Given problem a: According to the passage on the disaster cap, what percentage of the crop's value does the language in the Law say the aid may not exceed?

Disclaimer: This web page is designed to aid farmers with their marketing and risk management decisions. The risk of loss in trading futures, options, forward contracts, and hedge-to-arrive can be substantial and no warranty is given or implied by the author or any other party. Each farmer must consider whether such marketing strategies are appropriate for his or her situation. This web page does not represent the views of Kansas State University. 
Disclosure:
  Dr. Barnaby’s research was the basis for the privately developed Crop Revenue Coverage.

SHOULD THE DISASTER CAP BE BASED ON NASS PRICES?[1]

 

 

I received a recent phone call from a Washington economic analyst, who claimed the recent disaster aid questions posted on the Web page missed the target.  The disaster aid questions posted on the Web page assumed the value of the crop was based on the expected crop value at planting time.  The language in the Law states: “may not exceed 95 percent of what the value of the crop would have been in the absence of the losses, as estimated by the Secretary”.  The analysts’ interruption of the Law is the value of the crop, in absence of the disaster, is determined after harvest.  Of course, this approach assumes that the yield and prices are held constant because if all farmers had a good crop and only one individual suffered a disaster, price would have fallen.  Lower prices would have caused the counter cyclical payment to be paid to farmers, even to those who had yield losses.

Given problem b: In the rows of data below, copy out word for word the lines between the one holding "You are a computer-use" and the one holding "click(98, 238)", inclusive. Omit the pictures from your copy.

Lines of data:
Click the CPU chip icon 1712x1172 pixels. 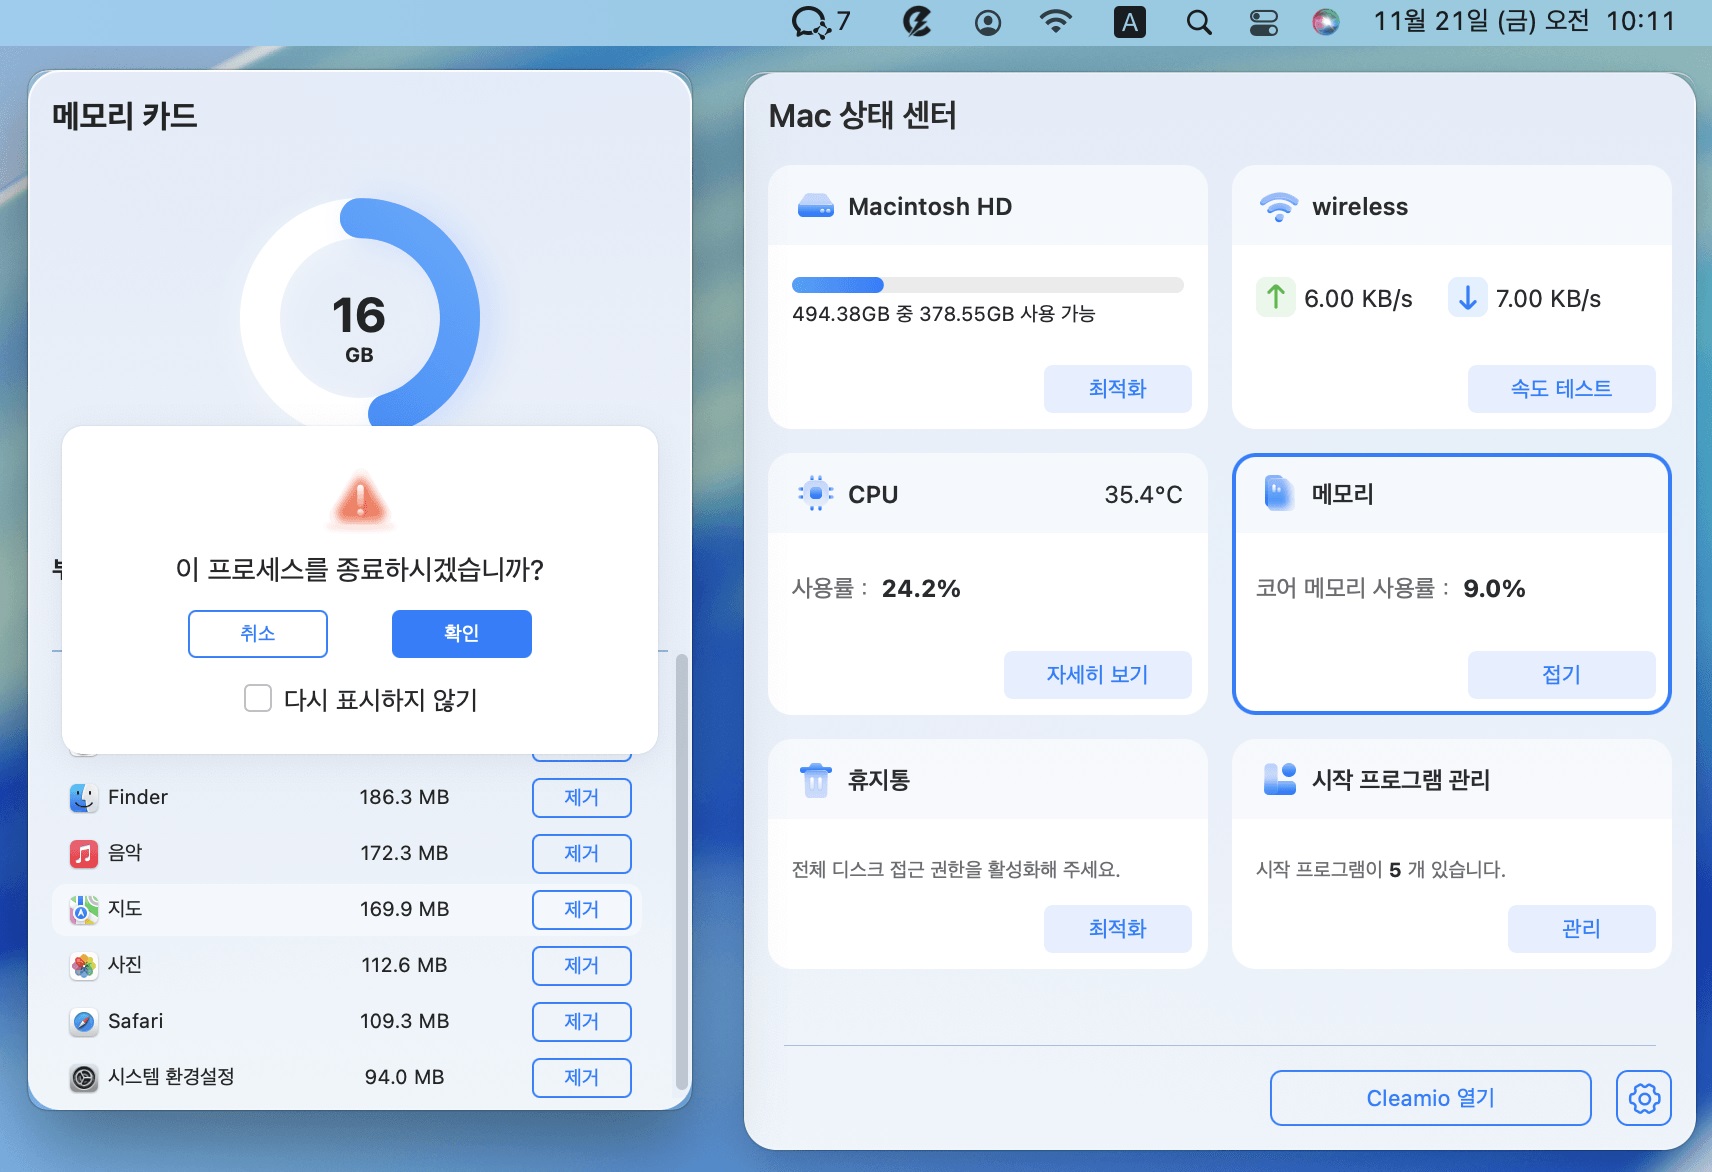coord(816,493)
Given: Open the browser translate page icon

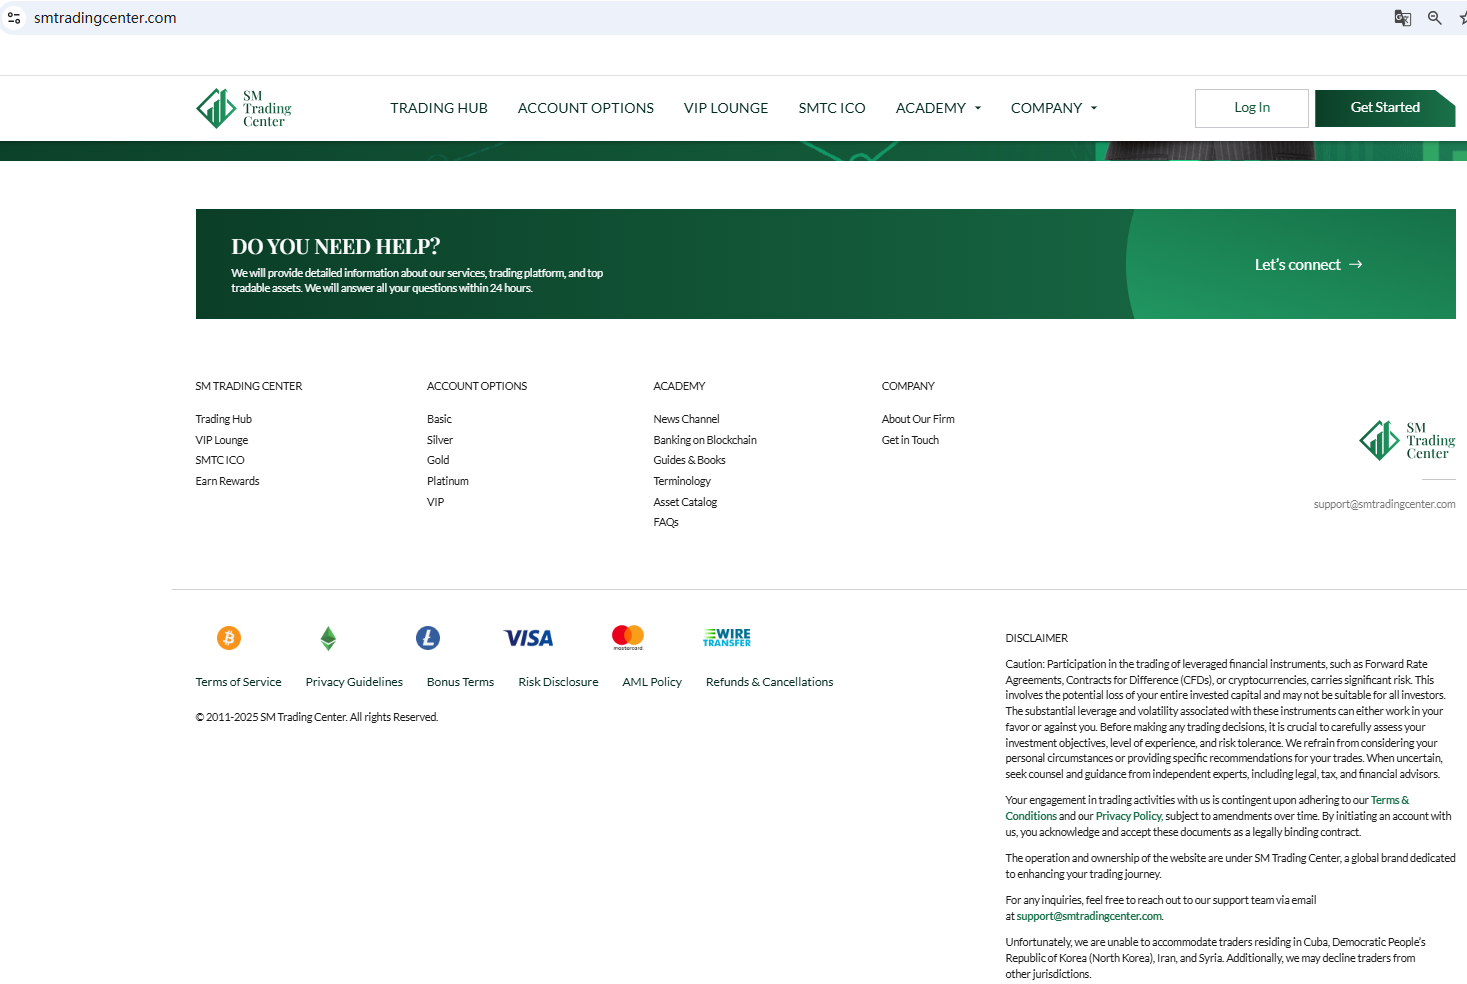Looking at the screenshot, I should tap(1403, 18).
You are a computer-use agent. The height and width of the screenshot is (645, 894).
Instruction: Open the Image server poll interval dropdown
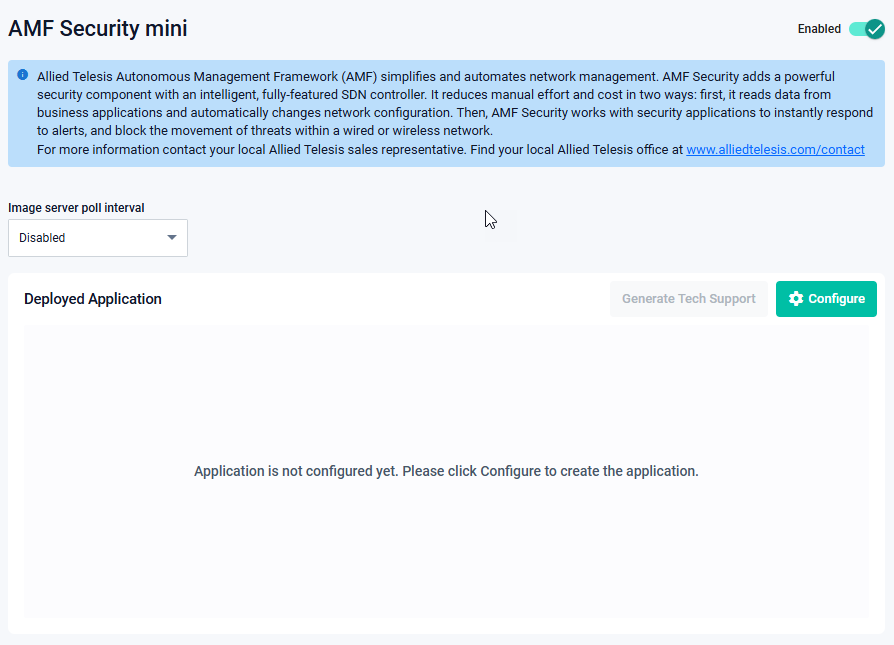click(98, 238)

---

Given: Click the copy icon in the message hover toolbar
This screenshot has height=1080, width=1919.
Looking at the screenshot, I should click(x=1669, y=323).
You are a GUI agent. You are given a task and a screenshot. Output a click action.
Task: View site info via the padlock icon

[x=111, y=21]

Final result a: 95 percent of what the value of the crop would have been in the absence of the losses, as estimated by the Secretary.

Final result b:
You are a computer-use agent. The height and width of the screenshot is (645, 894).
Instruction: Open the Image server poll interval dropdown
click(98, 238)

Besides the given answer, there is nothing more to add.